授業中にオナラをしてしまった隣の席の美少女の代わりに罪を被ってあげたら告白された。

作者: ユキオ。

 こういう青春を送りたかった。


 「一番後ろの窓際から二番目か……」


 席替えによって俺の新たな席が決まった。

 漫画やラノベの主人公なら窓際なんだけど、窓際から二番目ってのが俺らしいよな。

 俺の名は小笠原(おがさわら)

 クラスで浮いた存在だ。

 入学してからとにかく友達がほしくて、クラスメイトに声をかけまくっていたのが逆に必死に思われて敬遠された。

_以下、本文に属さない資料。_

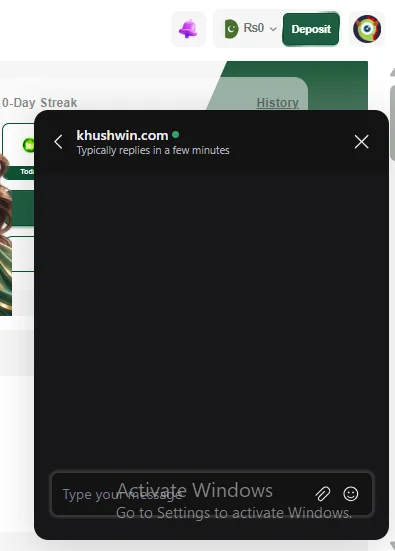The width and height of the screenshot is (395, 551).
Task: Click the scrollbar up arrow
Action: pos(393,72)
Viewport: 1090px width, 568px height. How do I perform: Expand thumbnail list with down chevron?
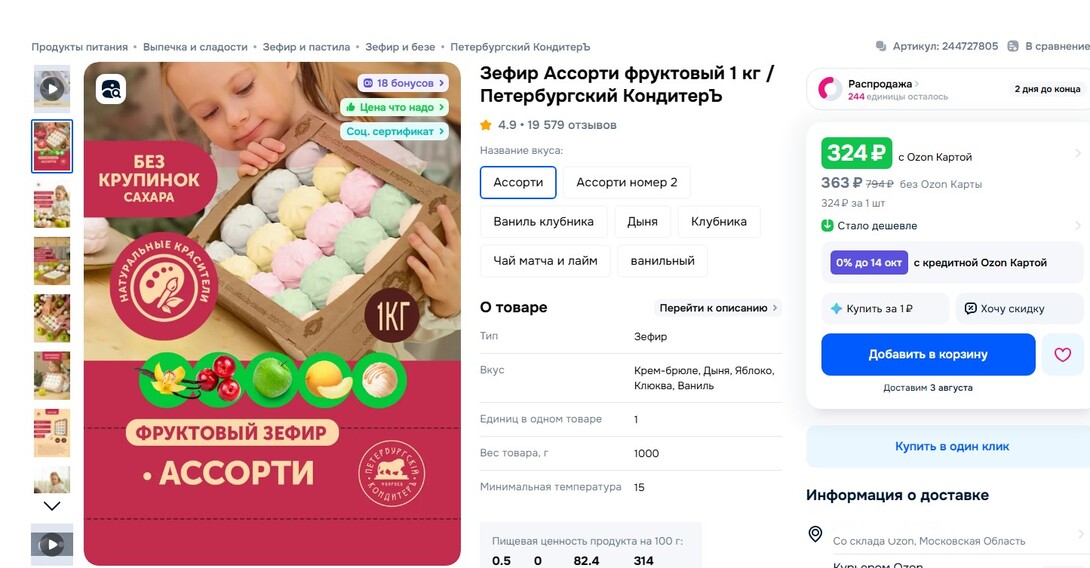point(52,506)
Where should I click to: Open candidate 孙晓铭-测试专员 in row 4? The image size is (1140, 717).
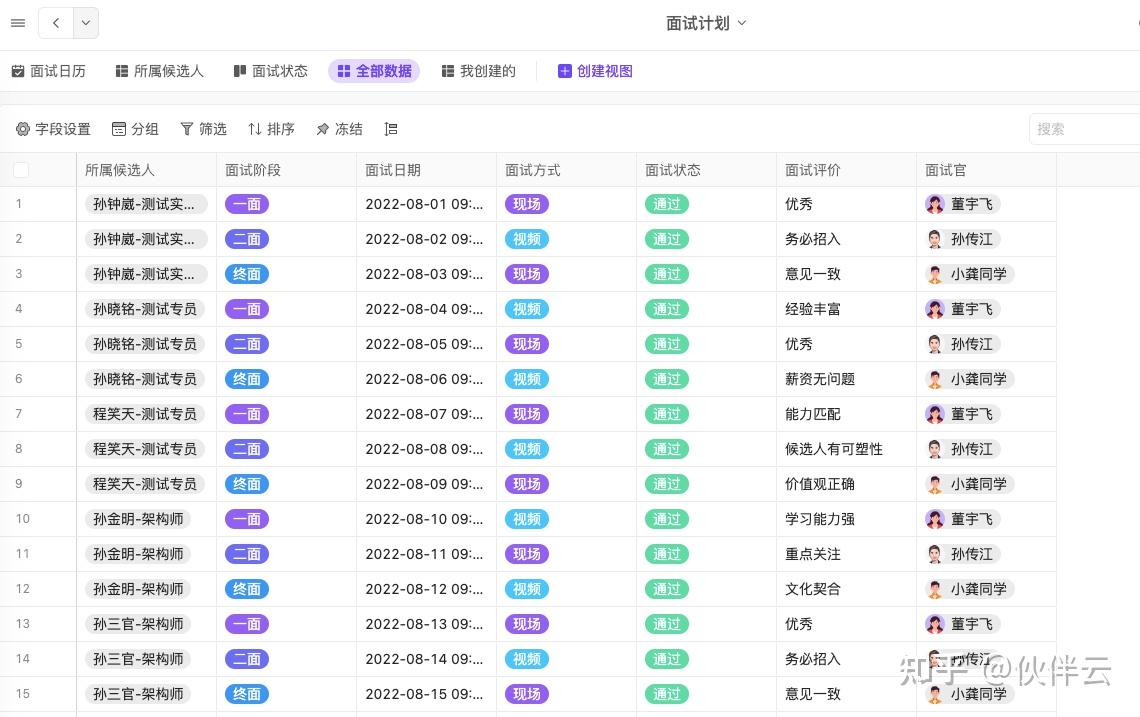[145, 309]
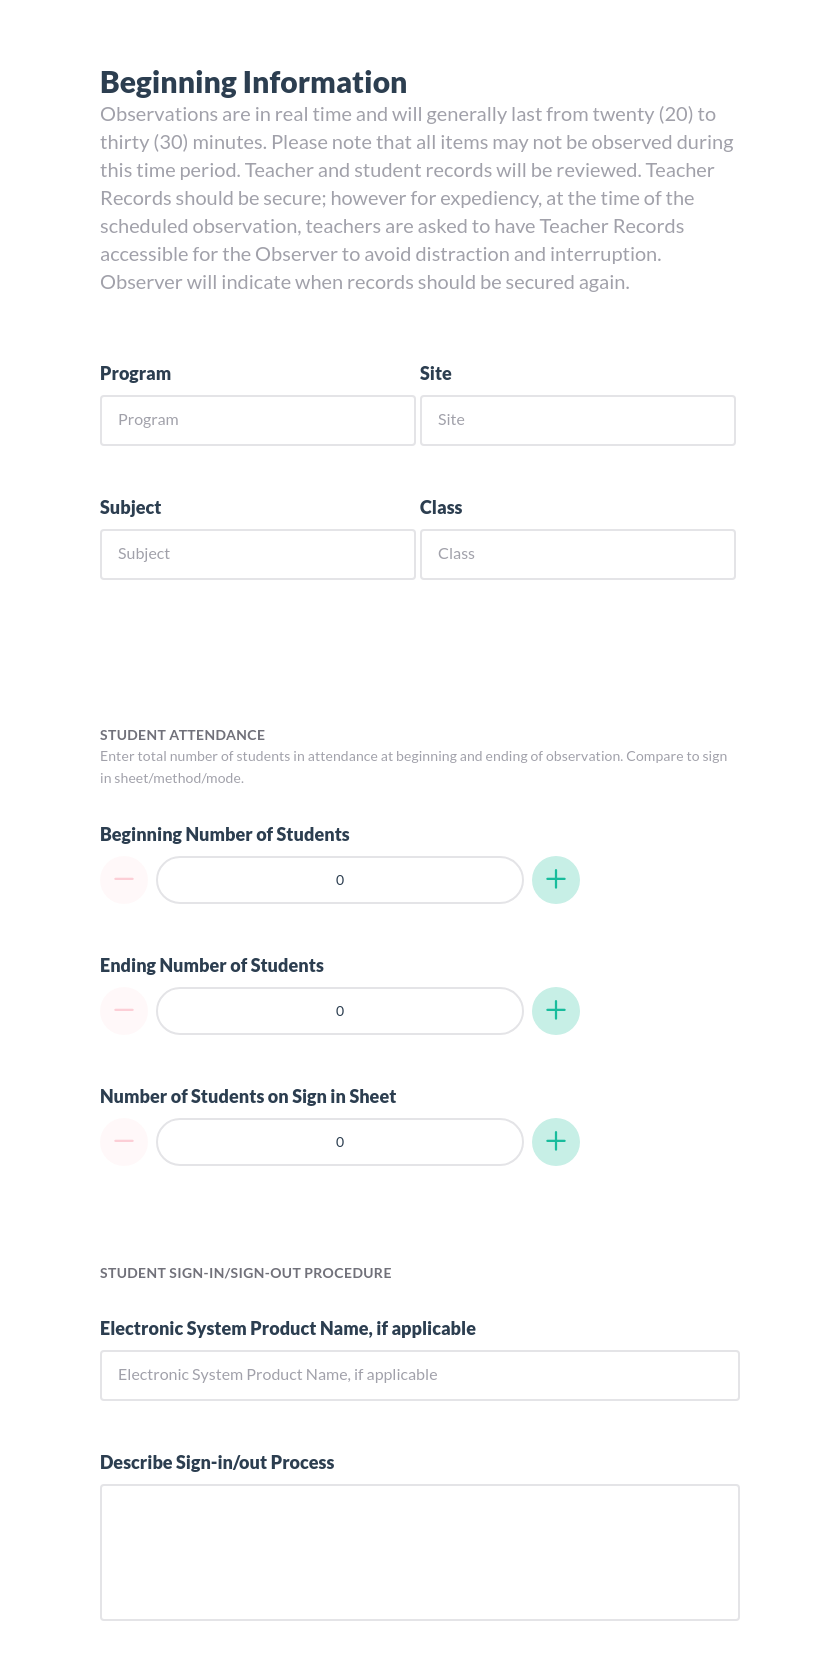Click the minus icon for Students on Sign in Sheet
840x1680 pixels.
[124, 1141]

 元から暗い奴が無理して明るく振る舞ってもすぐにボロが出るんだよな。

 そんな俺にとって席替えなんてイベントは最悪だ。

 俺の隣になったら嫌な顔をする奴もいれば、 「最悪……」 なんて言う奴もいる。

 その度に俺の心を抉るような感覚が襲う。

 

 そして今回の席は最悪だ。

 一番後ろの窓際は話せる奴の範囲が狭い。

 その数少ない内の一人が俺になるわけだから、申し訳ないよ本当。

 今回もきっと、俺の心は抉られるだろう。


 「お……小笠原くん……よろしくね?」


 するとその窓際の席にやって来たのはーー


 「こ、小濱(こはま)さん……」


 やはり最悪だ。

 小濱さんは顔からみて分かる通り、クラスカースト最上位の明るくてよく話す子だ。

 俺なんかとは真逆の存在。

 はぁ……絶対嫌がってるよ。

 くそ、俺は運まで悪いのかよ。

 

 「……小笠原くんとは、話すのは初めてだよね?」

 「そ、そうだね……」

 「……」

 「……」


 き、気まずい。

 やはりクラス一の美少女でありリア充と話すのは尋常じゃなく緊張する。

 それに小濱さんも困ったような表情を浮かべている。

 あの小濱さんですら手に負えない俺ってやばくないか?

 はぁ……早く席替えしたい。


 そして六時限目。

 本日最後の授業は担当教師が体調不良で休みのため自習だ。

 教室内は静寂に包まれて、一層緊張してくる。

 早く解放されたい。

 

 「……ん」


 ん? 今隣ーー

 小濱さんから小さい吐息みたいなのが聞こえた気がしたぞ。

 俺はチラッと横目で彼女を見てみた。


 「……っ」


 やはり小濱さんは声を押し殺そうと唇を噛み締めている。

 それに、足を盛りにくねくねさせている。

 もしかして、トイレとか?

 そんなことを思っていると、ついにその瞬間はやって来た。

 絶望の瞬間が。


 「……っ、も、もぅダメ……」


 小濱さんは俺にギリ聞こえるくらいの声でそう漏らすと……


 ブウウゥゥ! ブッブフォォ!!


 盛大にオナラした。


 静まりかえった教室に、その女の子とは思えない豪快な音が響き渡った。

 一瞬の間があり、教室中のクラスメイトが音のした一番後ろの窓際を見る。

 

 「あ……あ……」


 小濱さんは顔を真っ赤にして俯く。

 ……やるしかないか。


 「あ! 悪い悪い屁こいちまった! 皆集中してるのに悪いな! さあ気にせず続けてよ!」


 俺は小濱さんの身代わりになった。


 「あはは! 小笠原くんかよ! キャラに似合わねえ」

 「小濱ちゃん! 臭いから逃げた方がいいよ!」

 「あんなでけえ音初めて聞いたわ!」 

 「臭いうつるから近寄んなよー」


 クラスメイトたちはニヤニヤした顔で俺を嘲笑する。


 「せ、生理現象だから仕方ないだろ!」


 ったく、人の不幸を笑い者にしやがって。

 

 「あの……小笠原くん……」


 ふと隣から名前を囁かれたので見てみる。

 小濱さんだ。


 「……ありがとう」


 俺にしか聞こえないくらいの声で、赤い顔で、優しい微笑みでお礼を言われた。


 「……ん」


 俺はそれだけ返すと、すぐにまた前を向く。

 何だ今の顔は。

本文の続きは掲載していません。